The front cover image is of the African American essayist, playwright, novelist and voice of the American civil rights movement, James Baldwin. The accompanying quote is from an interview he gave in 1962.1 They speak to the reality that a half century on from the struggle for social justice for black Americans to gain equal rights under US law, even now, in 2020, as Anthea Benjamin writes in our cover feature, the black, Asian and minority ethnic (BAME) community encounter the same marginalisation and discrimination as they did in Baldwin’s lifetime.
The killing of George Floyd in Minneapolis on May 25, 2020, and the protests across the world that resulted from it in the name of #BlackLivesMatter, a movement whose mission it is to eradicate white supremacy and intervene in violence inflicted on black communities globally, have once again ignited the impetus for change, calling to white people to educate themselves and address their privilege. This, of course – and perhaps most crucially, given our important role as agents of social change – includes a willingness for us all, as counsellors and psychotherapists, to face difficult and uncomfortable conversations about race, and to explore the power dynamics that affect us all. As Anthea writes: ‘These conversations require us to be resilient and humble about getting things wrong, misunderstanding each other, yet willing to try again, and again and again.’

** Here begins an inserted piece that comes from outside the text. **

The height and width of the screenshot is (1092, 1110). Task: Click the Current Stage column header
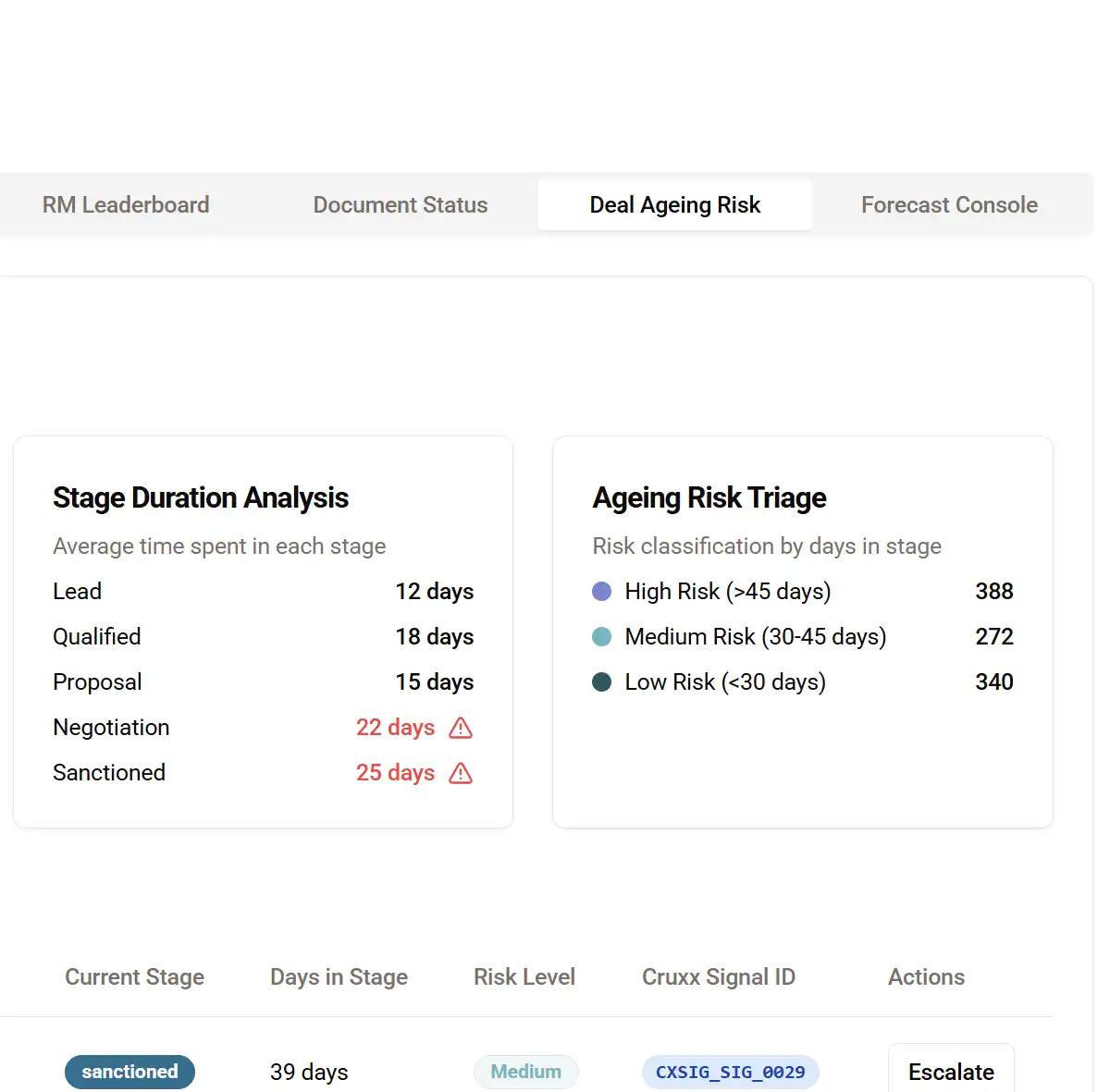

Anthea is a black woman and experienced psychotherapist, trainer, supervisor, group analyst and organisational consultant, so it is an issue of concern that she writes that, when she has attempted to open up conversation about racism and white privilege in various professional settings, she has ‘...felt a big push of projections’ back into her, and been perceived as having a chip on her shoulder. ‘This dynamic,’ she writes, ‘…leaves members of the BAME community feeling there is no point trying to communicate their experience, and the difficulty goes underground.’
Writing movingly of her own experiences of racialised trauma, Anthea argues passionately for the need for the counselling and psychotherapy profession – its training organisations and professional bodies, and for each and every one of us on an individual basis – to improve the ways in which we integrate anti-racist practice. Otherwise, as she writes, ‘…this dynamic gets re-enacted within the privatised clinical space with clients when practitioners have not been able to do the deep investigative work of addressing their own relationship with real-world privilege and power’.
Anthea has written an open letter2 to the therapy community, asking members to stand with her to create change. I would urge you all to read it, while also considering the questions she raises in her article. What does this mean for you in your work? What next steps could you take?
She also reflects on the timing of the outpouring of mass protests following the horrific, heinous events in Minneapolis, amid the COVID-19 pandemic, which has, as she writes, ‘…brought the world to a standstill and plunged all of us into a shared experience of powerlessness and vulnerability’. She wonders if the ‘…illusory shared experience of an outside threat, a virus “other”, lowered the defences between our differences’. ‘Whatever the process,’ she concludes, ‘…it seems that the painful experience of being black in a racialised world could be taken in, could penetrate and be met with compassion and rage about the repetitive, unjust horror experienced by black people’.